Hamburg (dpa) - Die Gewerkschaft Verdi hat kurzfristig für Montag zu einem ganztägigen Warnstreik der Bodenverkehrsdienste am Hamburger Flughafen aufgerufen.

«Der Streik soll um 3.00 Uhr beginnen», sagte eine Verdi-Sprecherin am Sonntagabend. Es sei mit Verspätungen und Flugstreichungen zu rechnen, teilte eine Sprecherin des Hamburger Flughafens mit. Details waren zunächst nicht bekannt. Die Bodenverkehrsdienste sind unter anderem für die Flugzeug- und Gepäckabfertigung sowie den Busverkehr zuständig.

Grund für den Warnstreik ist nach Verdi-Angaben das unzureichende Arbeitgeberangebot in der laufenden Tarifrunde mit dem Arbeitgeberverband Arbeitsrechtliche Vereinigung Hamburg (AVH).

Die Sprecherin des Flughafens empfahl Reisenden, am Montag «ausreichend Zeit» einzuplanen und ihr Gepäck auf ein Minimum zu reduzieren. Wenn möglich sollten sie nur mit Handgepäck fliegen. Denn zum Warnstreik sei unter anderem die Flugzeug- und Gepäckabfertigung aufgerufen. Reisende sollten sich außerdem regelmäßig über den Flugstatus informieren und bei Bedarf Kontakt mit der gebuchten Airline aufnehmen.

«Ein unangekündigter 24-Stunden-Warnstreik ist völlig überzogen und unverhältnismäßig», kritisierte Flughafensprecherin Katja Bromm. An dem Airport sind für Montag 388 Flüge geplant, darunter 194 Abflüge und 194 Ankünfte.

Auch von der Arbeitsgemeinschaft Deutscher Verkehrsflughäfen (ADV) kam Kritik. «Mir fehlt jedes Verständnis dafür, dass Verdi seine Interessen auf dem Rücken der Reisenden austrägt [...]», sagte Hauptgeschäftsführer Ralph Beisel. «Einen ganztägigen Warnstreik weniger als zwölf Stunden vorher anzumelden, ist eine Zumutung und zeugt von einem unseriösen Vorgehen.»

Verdi fordert für die fast 1000 Beschäftigten der Bodenverkehrsdienste eine monatliche Tariferhöhung von 275 Euro für alle.

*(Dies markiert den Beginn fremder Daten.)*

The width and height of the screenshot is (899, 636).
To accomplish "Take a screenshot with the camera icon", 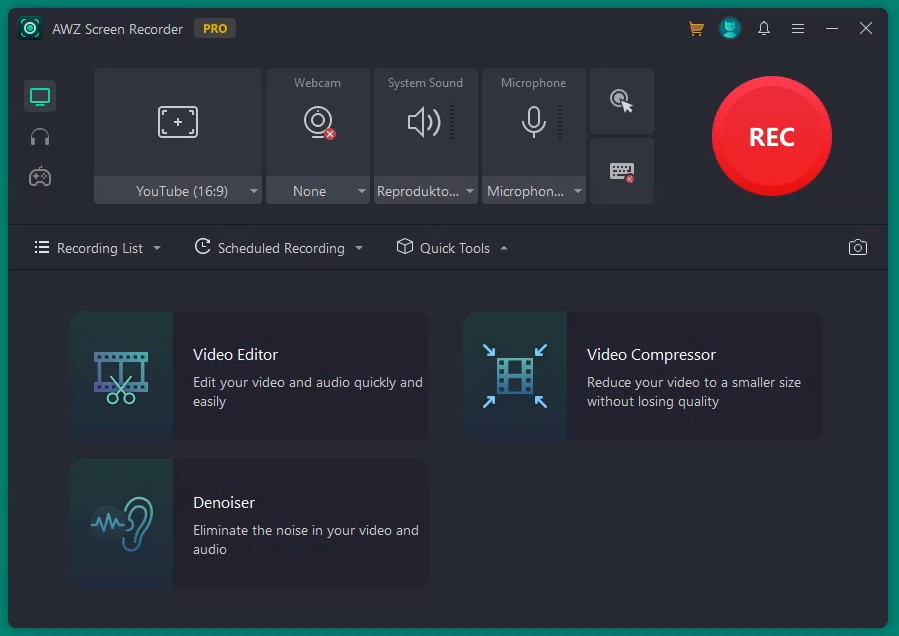I will (857, 248).
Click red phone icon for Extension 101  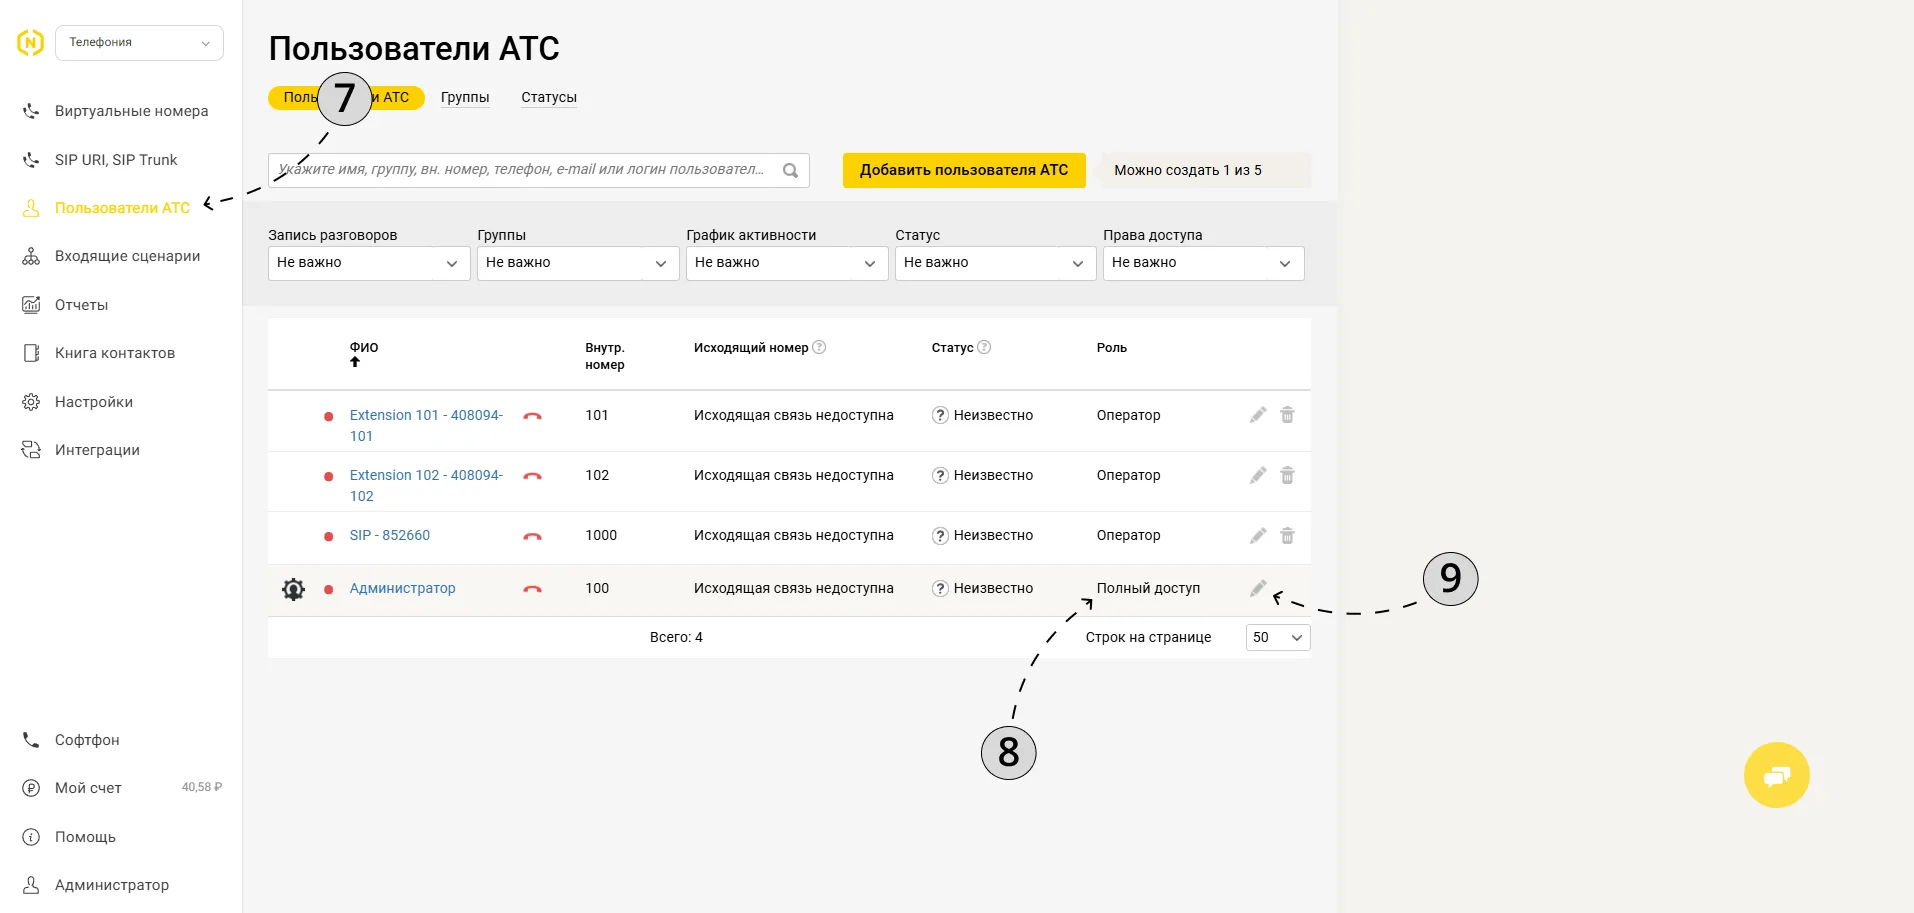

Man habe für die nächsten Verhandlungstermine am Montag und Freitag ein überarbeitetes Angebot zugesagt, sagte Christian Noack, Geschäftsführer HAM Ground Handling, welches für Bodenverkehrsdienste am Hamburger Flughafen zuständig ist. «Und wir stehen zu unserem Wort.» Verdi fordere jedoch mehr, als die Bodenverkehrsdienste bei angespannter Marktlage überhaupt erwirtschaften könnten, sagte er. Er kritisierte, der Warnstreik sei zum jetzigen Stand der Verhandlungen überzogen.

Vor rund zwei Wochen hatte ein Streik des Sicherheitspersonals am Hamburger Flughafen bereits zu erheblichen Beeinträchtigungen geführt.